AIM OF THE EXERCISE »
Could you copy each of the following records line for line, changing nothing?

— Start of PROVIDED MATERIAL —

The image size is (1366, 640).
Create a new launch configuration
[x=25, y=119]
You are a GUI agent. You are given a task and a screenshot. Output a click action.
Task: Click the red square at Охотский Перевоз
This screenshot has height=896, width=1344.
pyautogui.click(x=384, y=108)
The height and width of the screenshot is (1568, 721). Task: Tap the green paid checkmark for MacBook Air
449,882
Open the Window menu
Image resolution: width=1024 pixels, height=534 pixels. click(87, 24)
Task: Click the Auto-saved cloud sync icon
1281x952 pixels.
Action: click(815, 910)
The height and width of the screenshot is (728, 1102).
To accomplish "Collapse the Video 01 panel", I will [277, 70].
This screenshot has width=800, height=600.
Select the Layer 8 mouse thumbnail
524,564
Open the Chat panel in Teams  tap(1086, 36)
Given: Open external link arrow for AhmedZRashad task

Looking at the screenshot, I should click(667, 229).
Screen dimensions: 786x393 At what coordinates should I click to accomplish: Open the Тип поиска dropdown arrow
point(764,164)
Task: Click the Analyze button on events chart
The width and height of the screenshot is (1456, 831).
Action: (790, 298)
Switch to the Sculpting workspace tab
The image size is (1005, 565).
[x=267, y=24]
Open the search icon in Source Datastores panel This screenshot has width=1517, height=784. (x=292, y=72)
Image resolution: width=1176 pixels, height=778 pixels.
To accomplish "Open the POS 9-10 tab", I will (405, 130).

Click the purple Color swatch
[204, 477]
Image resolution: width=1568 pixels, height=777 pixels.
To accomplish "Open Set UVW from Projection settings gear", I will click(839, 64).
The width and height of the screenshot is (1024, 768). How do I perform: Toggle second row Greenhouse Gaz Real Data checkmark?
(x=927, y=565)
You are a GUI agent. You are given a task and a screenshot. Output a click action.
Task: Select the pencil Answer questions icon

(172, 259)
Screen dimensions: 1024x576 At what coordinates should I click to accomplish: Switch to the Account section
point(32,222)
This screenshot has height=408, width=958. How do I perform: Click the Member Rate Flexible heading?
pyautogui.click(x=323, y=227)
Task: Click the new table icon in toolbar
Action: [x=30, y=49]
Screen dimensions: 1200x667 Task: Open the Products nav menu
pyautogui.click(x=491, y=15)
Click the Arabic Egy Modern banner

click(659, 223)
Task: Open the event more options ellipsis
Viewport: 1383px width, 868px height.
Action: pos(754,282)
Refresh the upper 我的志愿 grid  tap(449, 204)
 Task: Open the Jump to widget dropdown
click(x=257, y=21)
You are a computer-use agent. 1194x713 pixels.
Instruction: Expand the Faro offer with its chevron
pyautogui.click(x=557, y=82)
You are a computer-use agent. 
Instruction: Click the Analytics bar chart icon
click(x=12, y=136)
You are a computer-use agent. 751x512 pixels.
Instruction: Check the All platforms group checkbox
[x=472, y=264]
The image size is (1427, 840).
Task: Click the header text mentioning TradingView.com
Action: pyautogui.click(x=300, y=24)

— End of PROVIDED MATERIAL —

TASK RESPONSE »
The image size is (1366, 640).
Create a new launch configuration
[x=25, y=119]
You are a GUI agent. You are given a task and a screenshot. Output a click action.
Task: Click the red square at Охотский Перевоз
This screenshot has height=896, width=1344.
pyautogui.click(x=384, y=108)
The height and width of the screenshot is (1568, 721). Task: Tap the green paid checkmark for MacBook Air
449,882
Open the Window menu
Image resolution: width=1024 pixels, height=534 pixels. click(87, 24)
Task: Click the Auto-saved cloud sync icon
1281x952 pixels.
Action: click(815, 910)
The height and width of the screenshot is (728, 1102).
To accomplish "Collapse the Video 01 panel", I will [277, 70].
This screenshot has width=800, height=600.
Select the Layer 8 mouse thumbnail
524,564
Open the Chat panel in Teams  tap(1086, 36)
Given: Open external link arrow for AhmedZRashad task

Looking at the screenshot, I should click(667, 229).
Screen dimensions: 786x393 At what coordinates should I click to accomplish: Open the Тип поиска dropdown arrow
point(764,164)
Task: Click the Analyze button on events chart
The width and height of the screenshot is (1456, 831).
Action: (790, 298)
Switch to the Sculpting workspace tab
The image size is (1005, 565).
[x=267, y=24]
Open the search icon in Source Datastores panel This screenshot has width=1517, height=784. (x=292, y=72)
Image resolution: width=1176 pixels, height=778 pixels.
To accomplish "Open the POS 9-10 tab", I will (405, 130).

Click the purple Color swatch
[204, 477]
Image resolution: width=1568 pixels, height=777 pixels.
To accomplish "Open Set UVW from Projection settings gear", I will click(839, 64).
The width and height of the screenshot is (1024, 768). How do I perform: Toggle second row Greenhouse Gaz Real Data checkmark?
(x=927, y=565)
You are a GUI agent. You are given a task and a screenshot. Output a click action.
Task: Select the pencil Answer questions icon

(172, 259)
Screen dimensions: 1024x576 At what coordinates should I click to accomplish: Switch to the Account section
point(32,222)
This screenshot has height=408, width=958. How do I perform: Click the Member Rate Flexible heading?
pyautogui.click(x=323, y=227)
Task: Click the new table icon in toolbar
Action: [x=30, y=49]
Screen dimensions: 1200x667 Task: Open the Products nav menu
pyautogui.click(x=491, y=15)
Click the Arabic Egy Modern banner

click(659, 223)
Task: Open the event more options ellipsis
Viewport: 1383px width, 868px height.
Action: pos(754,282)
Refresh the upper 我的志愿 grid  tap(449, 204)
 Task: Open the Jump to widget dropdown
click(x=257, y=21)
You are a computer-use agent. 1194x713 pixels.
Instruction: Expand the Faro offer with its chevron
pyautogui.click(x=557, y=82)
You are a computer-use agent. 
Instruction: Click the Analytics bar chart icon
click(x=12, y=136)
You are a computer-use agent. 751x512 pixels.
Instruction: Check the All platforms group checkbox
[x=472, y=264]
The image size is (1427, 840).
Task: Click the header text mentioning TradingView.com
Action: pyautogui.click(x=300, y=24)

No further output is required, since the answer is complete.